GIVEN PASSAGE:
* * * * * * *

That's a misconception. The big bang is an expansion of space itself, so the universe is simply expanding, but not "into" something; it's not particles moving to a place that was empty, it's the space between particles itself that expands. As a result, should some part of the universe far from us somehow "bang", we wouldn't see it directly in the rest of the space, it would be a growing bubble that pushes just some points in our space straddling it apart.

But we won't have a new big bang because the initial conditions aren't ripe for it in the part of the universe that we see (exactly because the big bang happened).

There are models where very far from us the universe is still inflating, by the way, i.e. that we live in a bubble that keeps on growing because of inflation happening at the edge of the ever larger bubble (but again, it's not our bubble moving into new territory, it's space itself at the edge that expands, i.e. bubbles up itself). What we see of the universe is only a really small part if the inflation theory is correct, so all these hypotheses are really untestable (they only make sense to make an otherwise testable theory more simple and elegant).

* * * * * * *

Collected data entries
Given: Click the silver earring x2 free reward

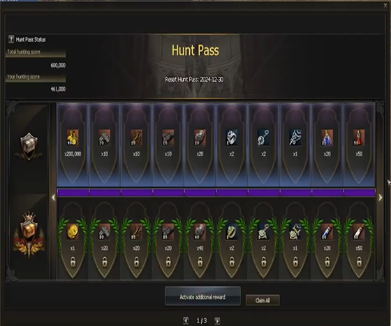Looking at the screenshot, I should coord(264,138).
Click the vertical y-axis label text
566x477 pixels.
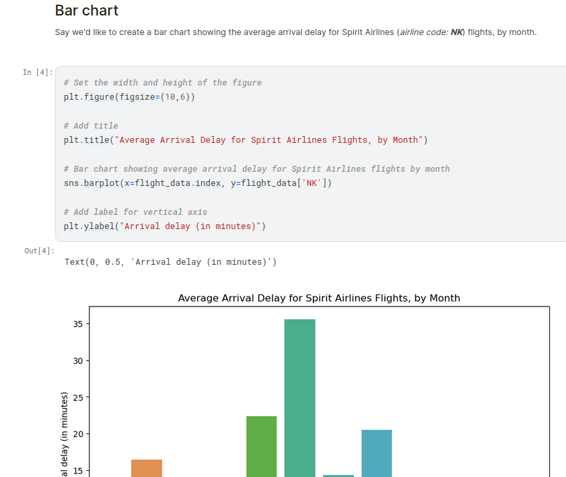tap(65, 435)
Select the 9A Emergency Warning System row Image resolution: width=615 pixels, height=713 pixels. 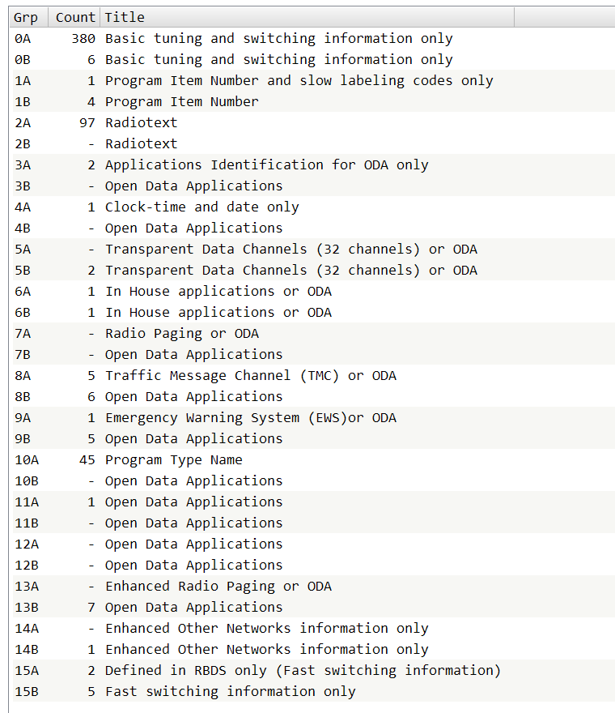click(x=250, y=417)
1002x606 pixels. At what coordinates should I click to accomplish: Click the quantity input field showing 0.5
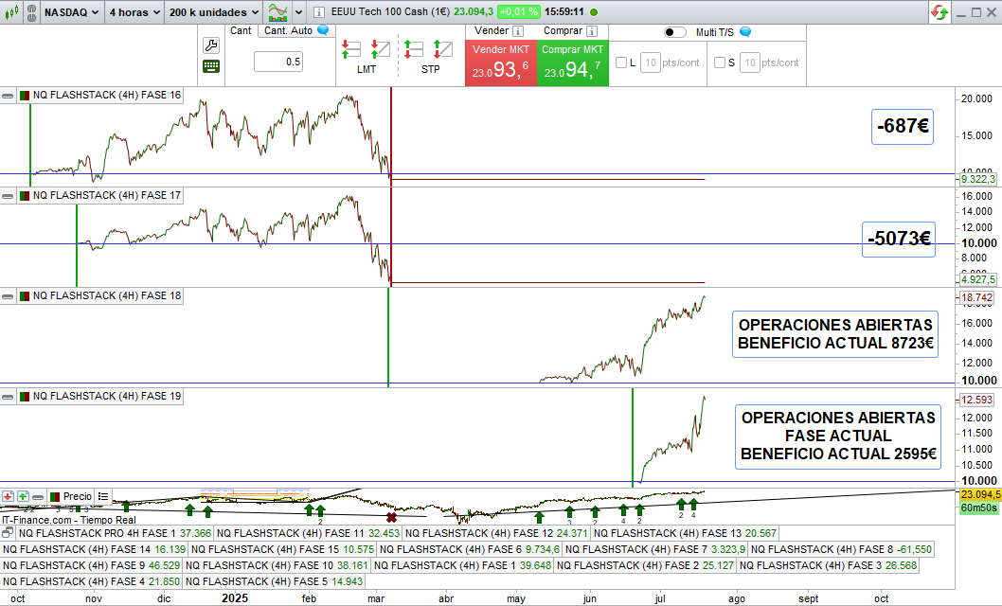click(278, 62)
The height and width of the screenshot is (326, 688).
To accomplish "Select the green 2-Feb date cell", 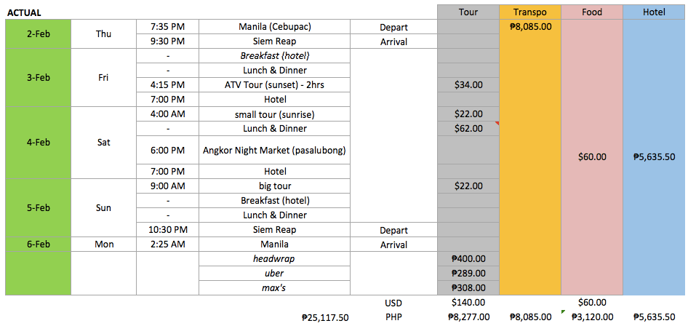I will point(38,33).
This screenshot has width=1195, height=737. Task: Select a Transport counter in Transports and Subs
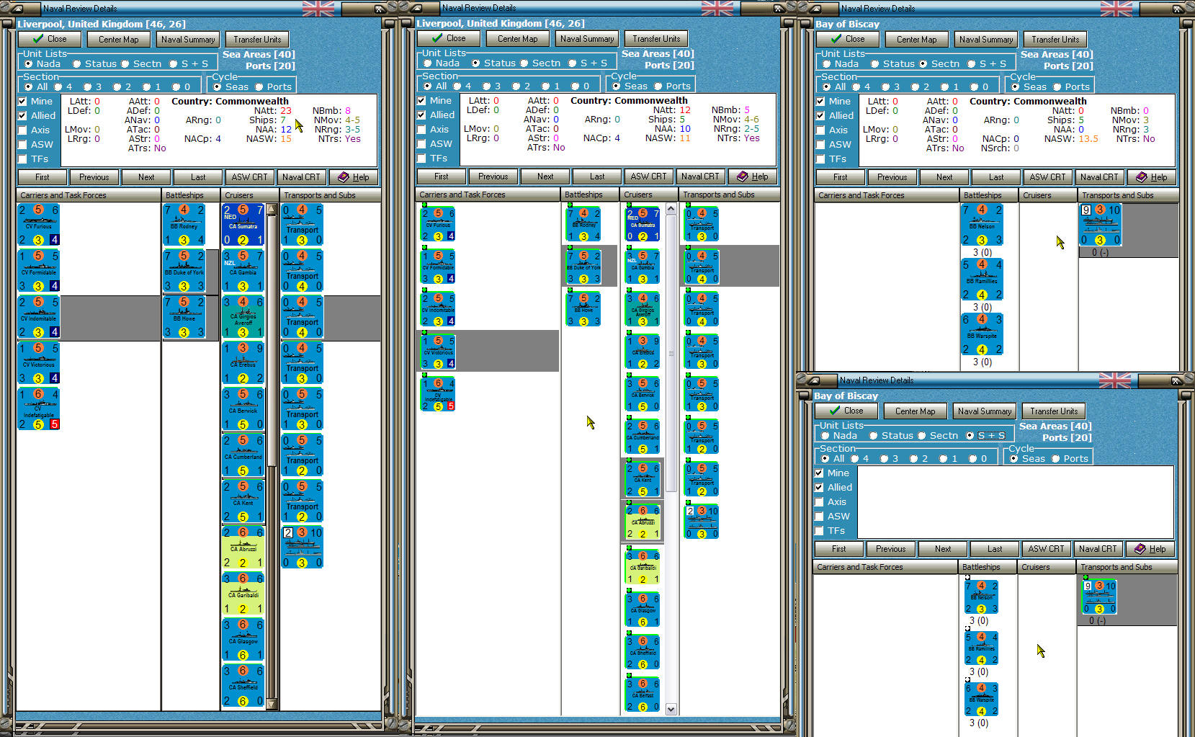[302, 223]
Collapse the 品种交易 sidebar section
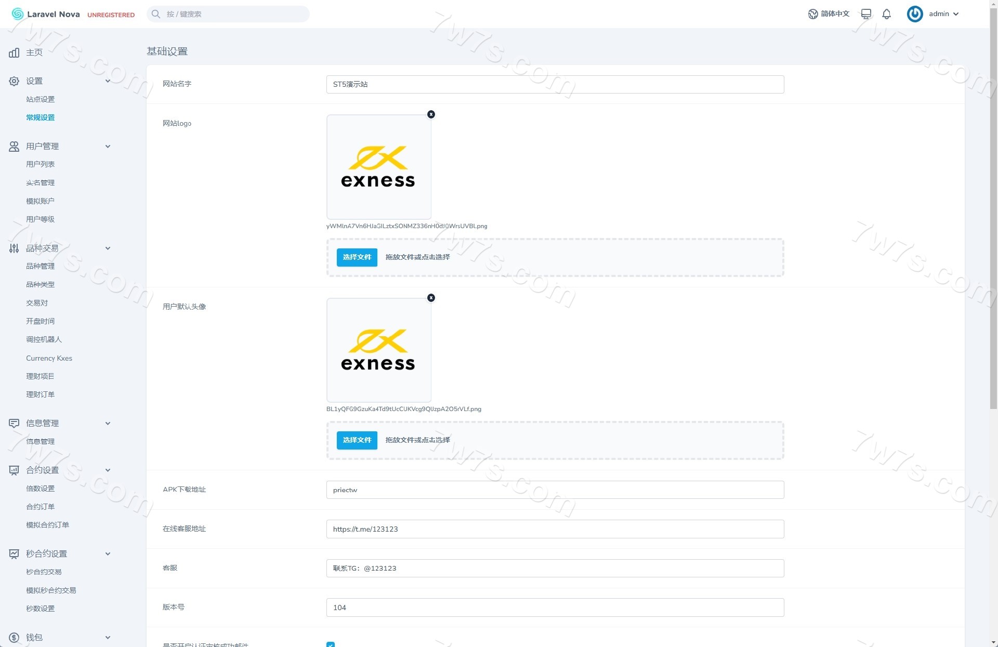Screen dimensions: 998x647 pos(108,248)
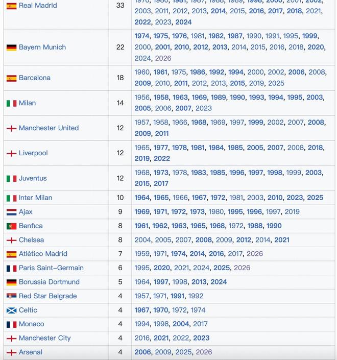
Task: Visit the Borussia Dortmund link
Action: 49,282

* * * * * * *

EXERCISE REQUIREMENTS:
According to the passage on the big bang, why won't a new big bang happen in the part of the universe we see?

RESULT FOR THIS TASK:
The initial conditions aren't ripe for it there, exactly because the big bang happened.